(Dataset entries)
........

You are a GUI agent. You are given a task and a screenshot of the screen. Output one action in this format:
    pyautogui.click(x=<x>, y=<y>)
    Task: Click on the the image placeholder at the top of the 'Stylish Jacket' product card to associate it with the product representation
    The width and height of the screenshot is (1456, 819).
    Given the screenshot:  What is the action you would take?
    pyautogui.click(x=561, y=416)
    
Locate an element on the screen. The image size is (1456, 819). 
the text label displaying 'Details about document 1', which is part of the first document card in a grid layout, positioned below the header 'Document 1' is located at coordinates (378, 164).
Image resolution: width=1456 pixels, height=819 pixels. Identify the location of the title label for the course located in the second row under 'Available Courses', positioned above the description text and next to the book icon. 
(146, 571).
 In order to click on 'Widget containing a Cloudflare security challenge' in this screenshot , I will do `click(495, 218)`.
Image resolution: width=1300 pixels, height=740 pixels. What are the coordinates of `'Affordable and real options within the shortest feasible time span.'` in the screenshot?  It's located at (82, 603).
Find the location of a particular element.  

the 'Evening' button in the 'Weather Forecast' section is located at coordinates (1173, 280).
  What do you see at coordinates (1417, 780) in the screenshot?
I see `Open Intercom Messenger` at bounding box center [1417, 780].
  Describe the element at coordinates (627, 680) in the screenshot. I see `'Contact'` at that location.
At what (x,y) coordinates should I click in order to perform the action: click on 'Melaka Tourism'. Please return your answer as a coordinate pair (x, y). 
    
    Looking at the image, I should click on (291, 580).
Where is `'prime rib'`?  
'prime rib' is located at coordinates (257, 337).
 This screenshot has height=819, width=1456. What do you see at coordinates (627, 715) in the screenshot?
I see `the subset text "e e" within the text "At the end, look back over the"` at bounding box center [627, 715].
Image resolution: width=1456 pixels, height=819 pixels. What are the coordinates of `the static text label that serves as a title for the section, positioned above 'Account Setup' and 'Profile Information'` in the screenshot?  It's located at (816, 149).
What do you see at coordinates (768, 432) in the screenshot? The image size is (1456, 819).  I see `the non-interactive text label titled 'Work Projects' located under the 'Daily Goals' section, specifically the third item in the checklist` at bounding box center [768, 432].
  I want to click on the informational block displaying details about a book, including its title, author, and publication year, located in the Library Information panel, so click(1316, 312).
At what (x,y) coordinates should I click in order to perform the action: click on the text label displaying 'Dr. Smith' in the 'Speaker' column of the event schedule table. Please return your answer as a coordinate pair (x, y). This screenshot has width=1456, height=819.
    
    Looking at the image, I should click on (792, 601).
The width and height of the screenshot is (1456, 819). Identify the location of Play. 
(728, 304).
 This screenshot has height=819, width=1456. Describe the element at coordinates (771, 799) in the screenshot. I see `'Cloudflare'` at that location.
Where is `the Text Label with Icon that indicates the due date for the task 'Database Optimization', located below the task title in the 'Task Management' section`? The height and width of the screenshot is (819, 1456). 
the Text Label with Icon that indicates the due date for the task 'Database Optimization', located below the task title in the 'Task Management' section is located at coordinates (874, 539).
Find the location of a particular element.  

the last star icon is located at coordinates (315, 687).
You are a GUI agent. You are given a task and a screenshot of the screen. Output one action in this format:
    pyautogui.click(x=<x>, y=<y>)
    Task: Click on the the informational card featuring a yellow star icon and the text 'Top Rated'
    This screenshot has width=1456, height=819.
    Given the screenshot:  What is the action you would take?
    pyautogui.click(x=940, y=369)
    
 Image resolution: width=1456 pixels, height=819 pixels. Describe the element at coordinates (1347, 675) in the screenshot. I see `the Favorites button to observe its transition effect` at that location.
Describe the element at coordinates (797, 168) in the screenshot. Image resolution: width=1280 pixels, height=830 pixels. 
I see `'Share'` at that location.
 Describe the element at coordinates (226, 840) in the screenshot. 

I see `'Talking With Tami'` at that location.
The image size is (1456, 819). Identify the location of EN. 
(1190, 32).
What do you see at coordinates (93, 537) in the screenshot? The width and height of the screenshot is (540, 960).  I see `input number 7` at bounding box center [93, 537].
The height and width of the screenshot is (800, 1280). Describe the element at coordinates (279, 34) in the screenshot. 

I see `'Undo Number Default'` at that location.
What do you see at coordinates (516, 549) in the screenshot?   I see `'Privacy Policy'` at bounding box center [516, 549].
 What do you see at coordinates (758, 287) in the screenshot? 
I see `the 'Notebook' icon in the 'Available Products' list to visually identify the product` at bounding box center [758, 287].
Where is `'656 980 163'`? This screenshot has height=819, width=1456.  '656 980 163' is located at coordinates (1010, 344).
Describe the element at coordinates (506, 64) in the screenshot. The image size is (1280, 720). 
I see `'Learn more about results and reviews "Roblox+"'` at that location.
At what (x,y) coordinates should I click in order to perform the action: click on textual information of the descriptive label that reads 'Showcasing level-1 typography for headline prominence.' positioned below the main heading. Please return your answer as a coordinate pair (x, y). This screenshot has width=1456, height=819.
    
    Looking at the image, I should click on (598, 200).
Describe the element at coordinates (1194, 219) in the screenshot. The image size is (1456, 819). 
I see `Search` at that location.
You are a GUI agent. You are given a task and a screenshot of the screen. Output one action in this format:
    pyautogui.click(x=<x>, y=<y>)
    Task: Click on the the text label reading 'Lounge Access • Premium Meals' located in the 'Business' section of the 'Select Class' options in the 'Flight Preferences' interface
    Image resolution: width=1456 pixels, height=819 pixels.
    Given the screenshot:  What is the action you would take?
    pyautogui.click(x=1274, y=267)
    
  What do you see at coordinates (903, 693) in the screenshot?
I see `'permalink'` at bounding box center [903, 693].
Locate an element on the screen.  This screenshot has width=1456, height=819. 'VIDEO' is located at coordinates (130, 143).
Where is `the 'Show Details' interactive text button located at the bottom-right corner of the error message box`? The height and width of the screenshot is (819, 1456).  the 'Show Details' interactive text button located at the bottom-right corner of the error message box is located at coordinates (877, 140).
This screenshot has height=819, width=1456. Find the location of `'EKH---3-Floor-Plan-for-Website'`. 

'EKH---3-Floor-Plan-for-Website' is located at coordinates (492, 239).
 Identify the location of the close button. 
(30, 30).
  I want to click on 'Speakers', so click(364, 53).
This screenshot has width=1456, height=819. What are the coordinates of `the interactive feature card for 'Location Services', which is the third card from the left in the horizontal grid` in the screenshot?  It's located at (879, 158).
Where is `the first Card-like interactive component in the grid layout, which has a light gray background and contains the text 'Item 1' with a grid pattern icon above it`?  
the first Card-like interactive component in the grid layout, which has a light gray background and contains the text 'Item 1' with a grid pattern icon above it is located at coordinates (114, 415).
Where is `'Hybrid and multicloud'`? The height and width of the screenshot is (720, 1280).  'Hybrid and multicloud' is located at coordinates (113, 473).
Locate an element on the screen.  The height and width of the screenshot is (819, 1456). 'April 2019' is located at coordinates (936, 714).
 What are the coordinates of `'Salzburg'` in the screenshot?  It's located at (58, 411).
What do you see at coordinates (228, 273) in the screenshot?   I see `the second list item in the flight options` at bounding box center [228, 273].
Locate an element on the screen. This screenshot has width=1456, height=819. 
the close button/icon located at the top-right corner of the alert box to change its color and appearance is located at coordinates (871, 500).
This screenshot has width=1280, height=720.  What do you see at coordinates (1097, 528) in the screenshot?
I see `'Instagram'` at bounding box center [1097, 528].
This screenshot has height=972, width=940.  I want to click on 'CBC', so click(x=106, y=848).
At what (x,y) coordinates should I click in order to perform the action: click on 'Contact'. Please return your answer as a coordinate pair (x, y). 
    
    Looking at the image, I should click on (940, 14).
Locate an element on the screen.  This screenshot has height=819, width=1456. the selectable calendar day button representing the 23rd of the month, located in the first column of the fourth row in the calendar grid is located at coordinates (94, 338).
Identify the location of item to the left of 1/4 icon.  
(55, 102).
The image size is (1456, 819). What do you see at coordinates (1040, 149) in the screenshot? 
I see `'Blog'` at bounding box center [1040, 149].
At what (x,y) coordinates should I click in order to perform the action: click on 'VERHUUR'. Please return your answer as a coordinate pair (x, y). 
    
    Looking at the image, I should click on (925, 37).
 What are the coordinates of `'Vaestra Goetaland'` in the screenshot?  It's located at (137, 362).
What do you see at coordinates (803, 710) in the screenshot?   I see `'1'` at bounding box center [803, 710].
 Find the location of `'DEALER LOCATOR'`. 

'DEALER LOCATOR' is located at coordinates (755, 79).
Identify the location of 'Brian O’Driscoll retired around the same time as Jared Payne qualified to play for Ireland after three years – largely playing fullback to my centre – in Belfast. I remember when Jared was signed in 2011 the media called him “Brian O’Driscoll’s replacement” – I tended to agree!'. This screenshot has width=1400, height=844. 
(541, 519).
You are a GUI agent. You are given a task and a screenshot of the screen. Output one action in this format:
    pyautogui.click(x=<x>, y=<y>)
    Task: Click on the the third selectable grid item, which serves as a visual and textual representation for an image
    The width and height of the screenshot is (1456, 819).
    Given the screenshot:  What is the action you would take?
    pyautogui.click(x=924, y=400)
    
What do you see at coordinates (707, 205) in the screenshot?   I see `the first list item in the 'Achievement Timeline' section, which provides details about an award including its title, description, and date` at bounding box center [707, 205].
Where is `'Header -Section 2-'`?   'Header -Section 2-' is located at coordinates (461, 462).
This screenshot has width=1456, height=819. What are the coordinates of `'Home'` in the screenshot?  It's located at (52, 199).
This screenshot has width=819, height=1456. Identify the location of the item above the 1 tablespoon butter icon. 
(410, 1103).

........

What the task asks: Copy out the entries word for word, beginning with the line containing "at (879, 158)." and continuing through the line containing "coordinates (114, 415).", with both of those lines included.

Solution to the exercise:
This screenshot has width=1456, height=819. What are the coordinates of `the interactive feature card for 'Location Services', which is the third card from the left in the horizontal grid` in the screenshot?  It's located at (879, 158).
Where is `the first Card-like interactive component in the grid layout, which has a light gray background and contains the text 'Item 1' with a grid pattern icon above it`?  
the first Card-like interactive component in the grid layout, which has a light gray background and contains the text 'Item 1' with a grid pattern icon above it is located at coordinates (114, 415).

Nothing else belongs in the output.